Raporda dikkat çeken başka bir nesnellik de çocuk işçilerin ve çocuk “gelinlerin” artması: “Özellikle erken okul terk oranı, kısmen erken yaşta evlenme nedeni ile kız çocukların okula gönderilmemesi, erken evlendirilen kız çocukların/'çocuk gelinlerin' çokluğu ve eğitimden alıkoyulmaları da en önemli sorunlar arasında.”

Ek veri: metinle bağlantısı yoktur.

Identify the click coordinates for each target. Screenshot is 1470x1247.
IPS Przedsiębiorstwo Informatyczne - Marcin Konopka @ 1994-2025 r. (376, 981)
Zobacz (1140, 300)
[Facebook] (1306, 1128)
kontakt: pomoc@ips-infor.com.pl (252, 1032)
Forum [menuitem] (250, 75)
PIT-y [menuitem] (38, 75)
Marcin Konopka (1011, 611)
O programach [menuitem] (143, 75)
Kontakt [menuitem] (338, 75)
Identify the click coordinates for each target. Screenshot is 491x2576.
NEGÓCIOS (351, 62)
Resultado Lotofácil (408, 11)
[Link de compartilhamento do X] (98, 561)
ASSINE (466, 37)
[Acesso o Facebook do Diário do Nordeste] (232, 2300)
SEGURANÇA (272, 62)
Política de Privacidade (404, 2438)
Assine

Çocuk işçiliği de şöyle örneklendiriliyor: “Kağıt toplayıcılığı yapan bir çocuğun 'İlkokul diplomam var ama ilkokuldan sonra okuyamadım. Okuldan sonra kendimi hurda toplarken veya gündelik işlerde çalışırken buldum' sözleri eğitim hayatına geri dönüşü olmayan birçok çocuğun da kaderi.”

İmam hatiplere daha çok bütçe ve paralı eğitim

Paralı eğitim AKP'nin değil sermaye devletlerinin bir “icadı.” AKP'nin yaptığı tek şey, paralı eğitimi daha pahalı hale getirmesi. Bununla birlikte bazı okullara daha fazla teşvik verilmesi; misal imam-hatip liselerini emekçi bir ailenin gelirine göre nispeten daha “elverişli” hale getiriyor. Raporda yer alan “Türkiye’de okul türlerine ayrışma ile sosyoekonomik durum arasında önemli bir ilişki bulunuyor” açıklamasının ilerisinde “Son yıllarda, mesleki ve teknik liseler ile imam-hatip liselerinin sayısındaki artışa paralel olarak, bu okul türlerine yapılan harcamaların arttığı ve

2012’den bu yana genel liselere yapılan harcamaların üzerine çıktığı görülüyor” deniyor.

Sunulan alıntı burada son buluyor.